■ EXERCISE TEXT ■

The material arrives in trucks, mostly hauled from barges, which reduces the total mileage sanitation trucks had to travel previously by about 240000 miles. It is dumped into a pile on the main facility's floor where large items are removed manually and the rest put on conveyor belt. There are about 2 miles of conveyors in the plant. Items removed manually include appliances, which can be recycled, and objects which cannot be recycled like bowling balls, which the facility receives about 1,200 of per year. The conveyor line first goes through a slow shredder with large gaps which opens the bags the materials arrive in. Particular materials are pulled out of the stream using specialized machines, for example using a rotating magnetic drum to extract tin cans. Another machine breaks glass small enough to fall through a disc screen to a dedicated stream below. A drum magnet separates ferrous metals from the glass. Optical sorters identify and separate certain types of plastic and paper, with air jets passing selected items from one line to another. An eddy current separator removes most of the remaining metals before passing through a trommel at the end of the line. Human inspectors are most involved at the end of the process to correct any mistakes the machines made. The separated materials are then collected, compressed into blocks, and moved out of the main facility, mostly by train. The time it takes an object to be put on the initial conveyor belt to when it is bundled at the other end is between two and ten minutes.

■ PROBLEM REQUIREMENTS ■
Pick up the text on the recycling plant's sorting line after its last sentence and continue it.

■ EXERCISE DATA ■
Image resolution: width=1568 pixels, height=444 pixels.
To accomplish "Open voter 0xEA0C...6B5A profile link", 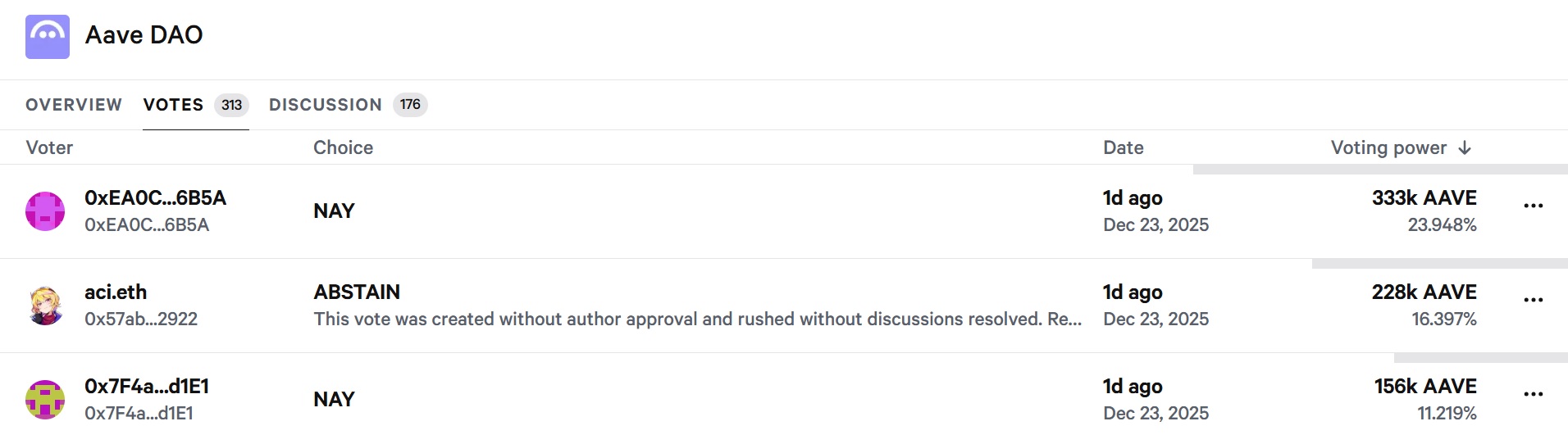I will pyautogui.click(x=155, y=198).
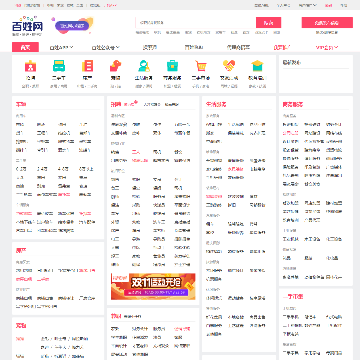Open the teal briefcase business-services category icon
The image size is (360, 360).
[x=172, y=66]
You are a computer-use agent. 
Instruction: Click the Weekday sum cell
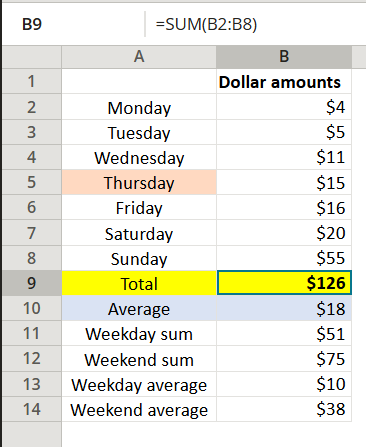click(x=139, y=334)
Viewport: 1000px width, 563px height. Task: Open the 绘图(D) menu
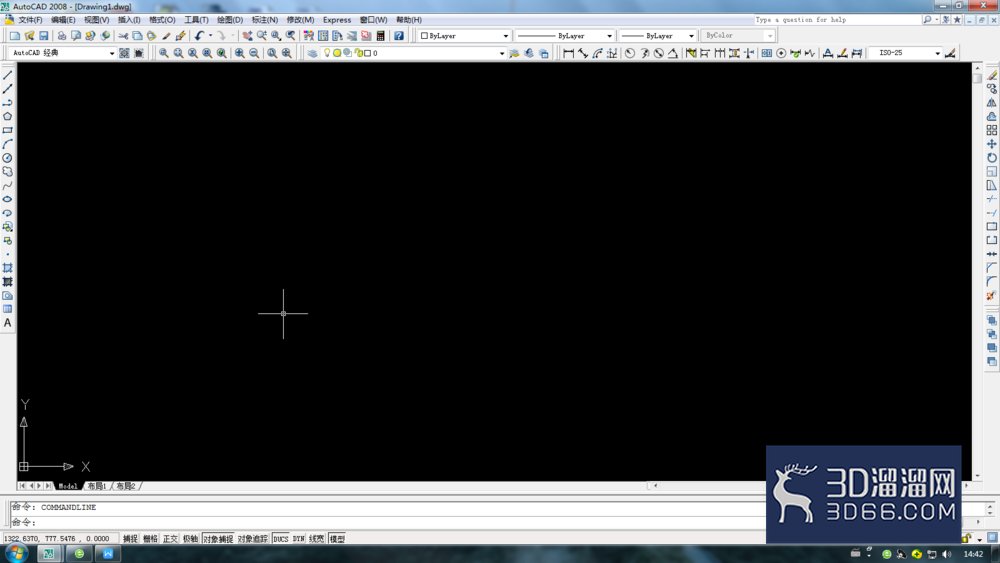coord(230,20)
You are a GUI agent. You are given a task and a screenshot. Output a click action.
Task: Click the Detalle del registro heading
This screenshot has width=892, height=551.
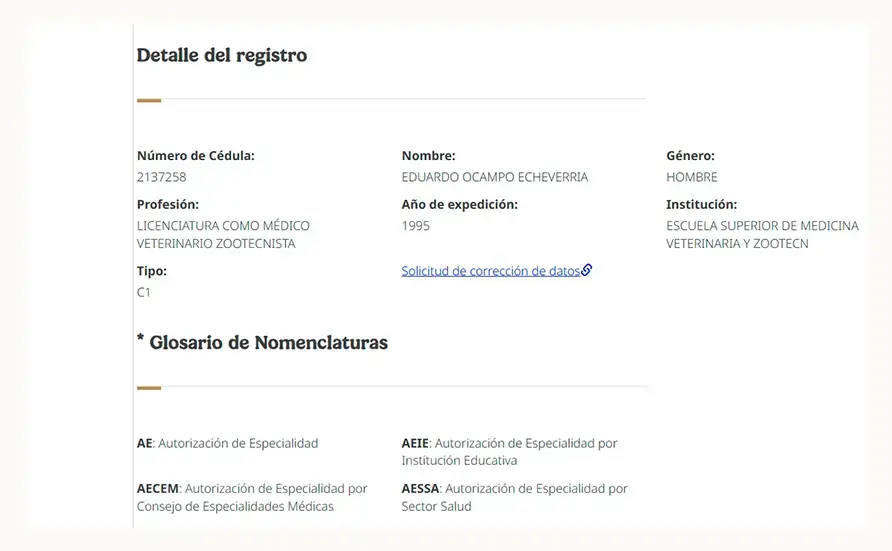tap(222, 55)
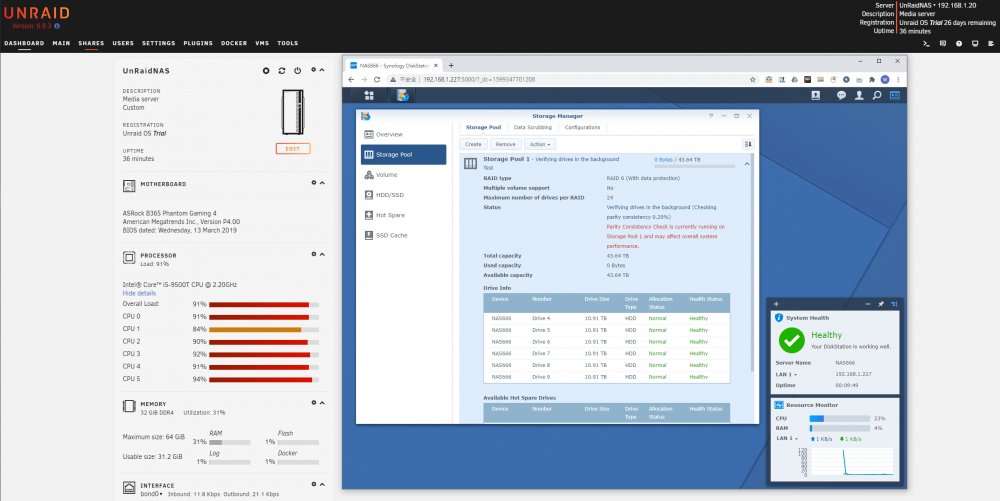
---
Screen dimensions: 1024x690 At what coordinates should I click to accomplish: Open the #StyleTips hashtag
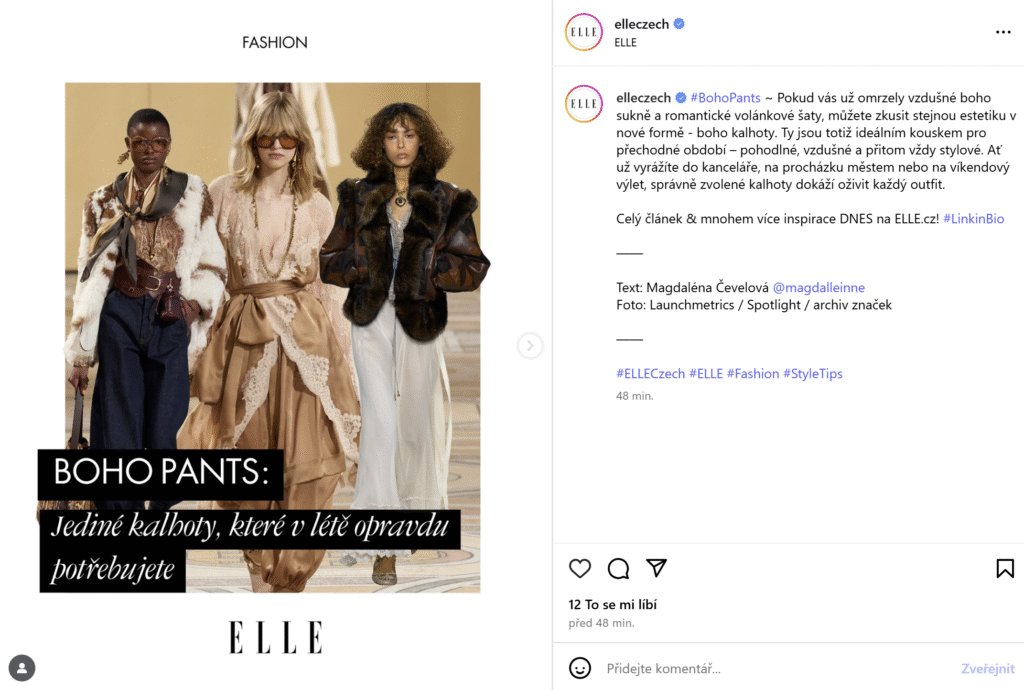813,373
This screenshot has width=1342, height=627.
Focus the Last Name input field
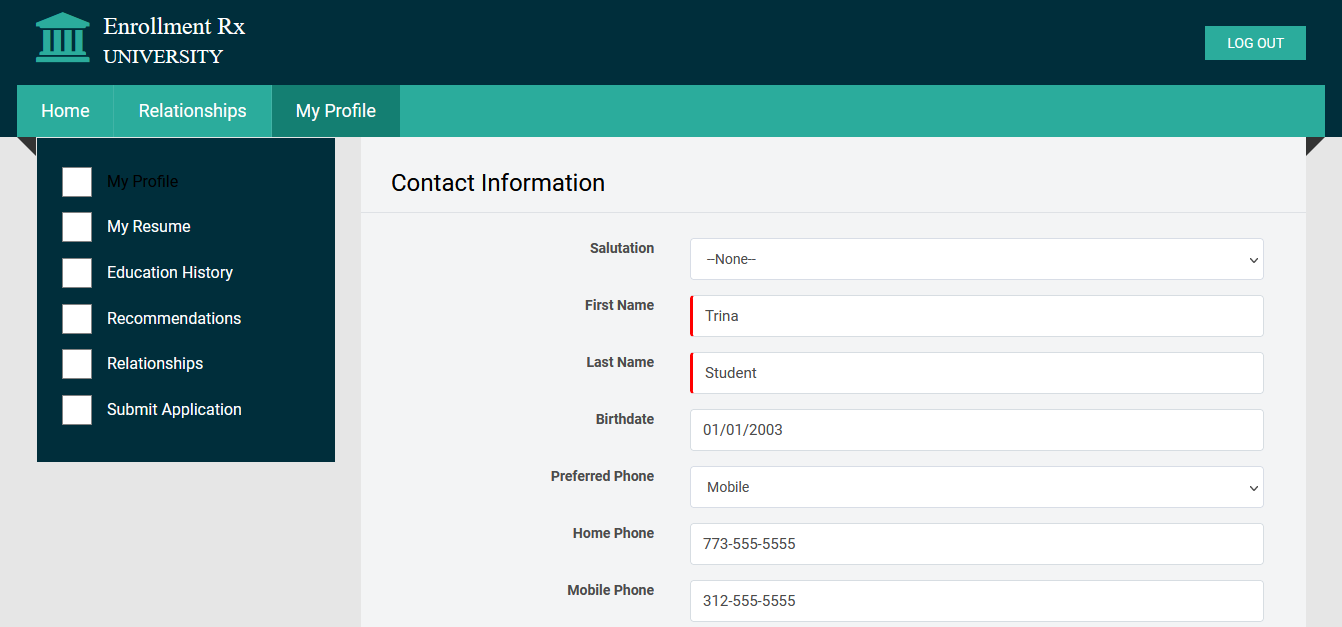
---
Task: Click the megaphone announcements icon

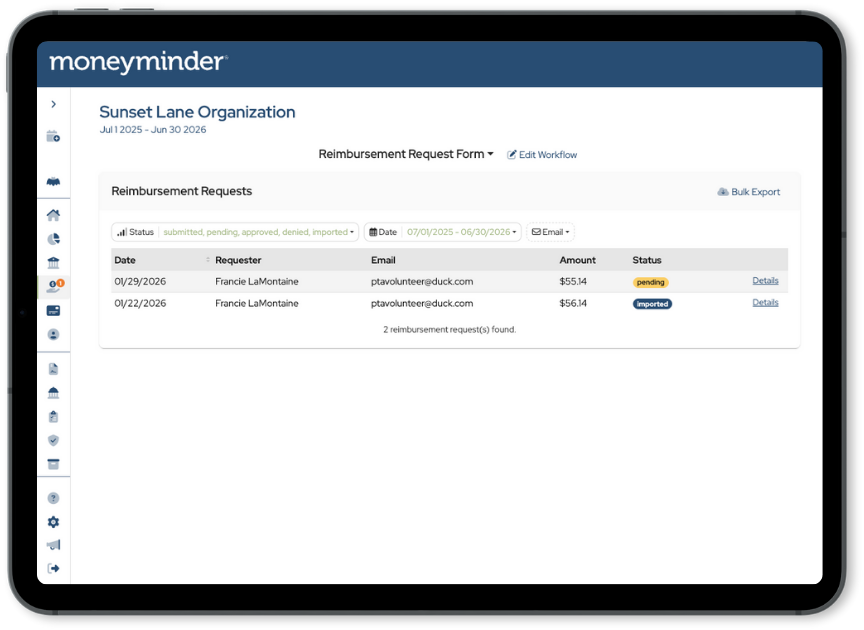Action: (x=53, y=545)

■ ANSWER SPACE ■
The city pays Sims to process its recycling at a rate of approximately $75 per ton of metal, glass, and plastic that comes from its sanitation trucks. When the value of the materials increases, the city receives a rebate. In 2019, Sims made nearly $25 million this way. The facility's activity and revenue are affected by politics, such as shifting policies in China reducing the amount of foreign recycled material it would accept, and debates over the implementation or expansion of New York's 1983 bottle bill, which allows people to redeem certain kinds of containers for a deposit fee.